In recent days, a Welsh project to transform sewage waste into hydrogen fuel has just been awarded £60,000 by Innovate UK, a government-based innovation agency. Under the distinctive name ‘Make Your Poo Work for You’, the project is run by Welsh Water in conjunction with tech company Costain and local authorities in South Wales.
The project takes sewage sludge, a by-product from water treatment, places it in tanks, and allows it to transform into a compost-like substance (biosolids), while also generating quantities of biogas. These gases can be easily converted into hydrogen for fuel, allowing Welsh Water to power their fleet of vehicles.
Cutting their reliance on petrol and diesel in this way could help the water company save an estimated 9,000 tones of carbon being released into the atmosphere
Hydrogen could be viable soon
In 2019, the UK’s Committee for Climate Change (CCC) stated that hydrogen power could be integral in helping the UK achieve net-zero carbon emissions by 2050. The committee published a report, detailing how there was a need to generate a low-carbon industry with the same hydrogen production capacity as existing fleets of gas-powered stations, in order to meet this target.
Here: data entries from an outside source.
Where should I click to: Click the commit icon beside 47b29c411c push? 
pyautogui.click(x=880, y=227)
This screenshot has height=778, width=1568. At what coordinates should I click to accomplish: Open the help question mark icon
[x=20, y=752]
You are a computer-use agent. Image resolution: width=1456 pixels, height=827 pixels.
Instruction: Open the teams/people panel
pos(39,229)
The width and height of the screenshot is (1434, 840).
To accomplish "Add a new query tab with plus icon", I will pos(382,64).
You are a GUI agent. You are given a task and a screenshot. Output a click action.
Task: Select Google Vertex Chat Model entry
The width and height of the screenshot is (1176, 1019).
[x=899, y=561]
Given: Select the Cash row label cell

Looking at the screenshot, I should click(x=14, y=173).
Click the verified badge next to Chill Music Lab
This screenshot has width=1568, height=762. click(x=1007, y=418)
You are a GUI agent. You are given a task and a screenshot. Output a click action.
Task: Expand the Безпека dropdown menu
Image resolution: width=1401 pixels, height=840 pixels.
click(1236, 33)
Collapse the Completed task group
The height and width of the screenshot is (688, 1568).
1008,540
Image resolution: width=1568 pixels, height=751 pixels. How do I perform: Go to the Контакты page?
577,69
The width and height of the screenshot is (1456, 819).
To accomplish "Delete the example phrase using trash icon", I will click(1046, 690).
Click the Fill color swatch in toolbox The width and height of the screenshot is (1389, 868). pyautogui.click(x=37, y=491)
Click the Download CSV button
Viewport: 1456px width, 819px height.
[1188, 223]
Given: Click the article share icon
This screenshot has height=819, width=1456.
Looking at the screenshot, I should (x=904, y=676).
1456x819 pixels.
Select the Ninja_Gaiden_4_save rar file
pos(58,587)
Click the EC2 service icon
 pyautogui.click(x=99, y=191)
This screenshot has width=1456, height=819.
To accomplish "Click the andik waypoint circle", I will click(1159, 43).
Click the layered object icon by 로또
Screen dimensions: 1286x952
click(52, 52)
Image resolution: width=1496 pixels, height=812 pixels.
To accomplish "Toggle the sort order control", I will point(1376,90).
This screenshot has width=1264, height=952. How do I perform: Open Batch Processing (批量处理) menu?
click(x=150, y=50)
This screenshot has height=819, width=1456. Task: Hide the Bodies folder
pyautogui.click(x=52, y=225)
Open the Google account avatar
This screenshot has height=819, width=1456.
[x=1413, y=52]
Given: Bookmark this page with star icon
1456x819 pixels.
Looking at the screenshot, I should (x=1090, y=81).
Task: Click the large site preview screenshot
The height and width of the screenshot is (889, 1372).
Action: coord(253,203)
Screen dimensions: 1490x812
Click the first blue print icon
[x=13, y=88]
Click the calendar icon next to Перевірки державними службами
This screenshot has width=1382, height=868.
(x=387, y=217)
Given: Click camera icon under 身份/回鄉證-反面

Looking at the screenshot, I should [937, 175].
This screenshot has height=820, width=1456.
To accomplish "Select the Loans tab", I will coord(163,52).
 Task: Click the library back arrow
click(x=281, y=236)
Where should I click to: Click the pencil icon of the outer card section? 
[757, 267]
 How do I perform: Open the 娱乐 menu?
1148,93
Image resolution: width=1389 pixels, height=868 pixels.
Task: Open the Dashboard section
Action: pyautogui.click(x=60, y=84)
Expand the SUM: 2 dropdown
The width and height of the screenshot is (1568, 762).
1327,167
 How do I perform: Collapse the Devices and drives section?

The benefits of relying on hydrogen as a source of fuel is that, when burnt in a fuel cell, it produces only water. In comparison, hydrocarbons release sulphur and carbon-based compounds. These gases can contribute to climate change and phenomena including acid rain.
Having a renewable resource in the form of hydrogen could be an effective way to power the economy for years to come, provided that the fuel cells themselves use clean electricity to power them. Hydrogen is one of the most abundant elements in the universe, so there’s certainly no limit to the amount of it which could be accessible technically.
Hydrogen could be integrated easily
Clean hydrogen power can be considered something of a space-age way of generating energy. At present, natural gas or methane has a significant share of our energy mix – in 2019, 36 per cent of the energy we consumed came from methane, and existing infrastructure makes it cheap and easy to do so.
Burning methane still produces carbon, even if you try to use natural gas to produce hydrogen. Fortunately, the National Grid is aware of this dilemma, and published an article exploring the potential of carbon capture technology to limit the amounts of carbon emitted, as well as electrolysis.
The National Grid is actively exploring how to ensure the safe transmission of hydrogen through its very own Hydrogen National Transmission System programme (HyNTS). One initiative of this programme is Project Cavendish, in which the Isle of Grain in Kent could be used as a hub for the storage and transportation of hydrogen, to help supply South London.
A technique called ‘hydrogen blending’, in which hydrogen gas is mixed with methane, could be the way the National Grid can allow for a steady transition from natural gas to hydrogen in the long term. That way, the move towards cleaner energy needn’t disrupt supply chains or create an energy crunch point.